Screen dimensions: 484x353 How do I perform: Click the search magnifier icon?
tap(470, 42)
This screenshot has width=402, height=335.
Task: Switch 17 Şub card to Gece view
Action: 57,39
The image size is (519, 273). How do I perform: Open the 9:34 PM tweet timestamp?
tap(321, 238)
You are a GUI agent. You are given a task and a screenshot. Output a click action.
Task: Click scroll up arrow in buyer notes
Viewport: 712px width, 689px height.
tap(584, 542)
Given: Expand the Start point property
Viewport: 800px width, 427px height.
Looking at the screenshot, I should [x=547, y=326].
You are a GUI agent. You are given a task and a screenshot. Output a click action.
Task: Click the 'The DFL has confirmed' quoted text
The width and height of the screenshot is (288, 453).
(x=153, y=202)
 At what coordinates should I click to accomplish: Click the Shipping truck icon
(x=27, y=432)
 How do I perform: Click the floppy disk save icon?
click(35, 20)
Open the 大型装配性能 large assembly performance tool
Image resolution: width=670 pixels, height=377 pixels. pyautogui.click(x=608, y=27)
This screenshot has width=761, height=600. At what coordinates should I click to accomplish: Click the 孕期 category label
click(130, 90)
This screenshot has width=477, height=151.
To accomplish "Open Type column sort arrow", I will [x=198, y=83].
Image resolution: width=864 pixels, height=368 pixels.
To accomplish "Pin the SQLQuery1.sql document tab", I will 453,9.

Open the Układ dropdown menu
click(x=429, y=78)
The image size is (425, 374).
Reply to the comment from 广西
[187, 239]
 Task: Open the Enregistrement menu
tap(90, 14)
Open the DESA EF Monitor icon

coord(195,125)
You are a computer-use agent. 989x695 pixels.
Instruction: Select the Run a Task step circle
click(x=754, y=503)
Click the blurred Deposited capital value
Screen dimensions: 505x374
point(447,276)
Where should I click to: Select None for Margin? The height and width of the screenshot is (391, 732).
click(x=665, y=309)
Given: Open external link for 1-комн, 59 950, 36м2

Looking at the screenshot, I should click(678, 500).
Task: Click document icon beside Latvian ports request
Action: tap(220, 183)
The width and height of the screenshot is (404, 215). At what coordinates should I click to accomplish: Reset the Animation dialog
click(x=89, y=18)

^^^^

▶ PROBLEM TO SOLVE: From the listing above, report the number of lines containing the string "arrow", without any accompanying remarks.

▶ SOLUTION TO THIS TASK: 2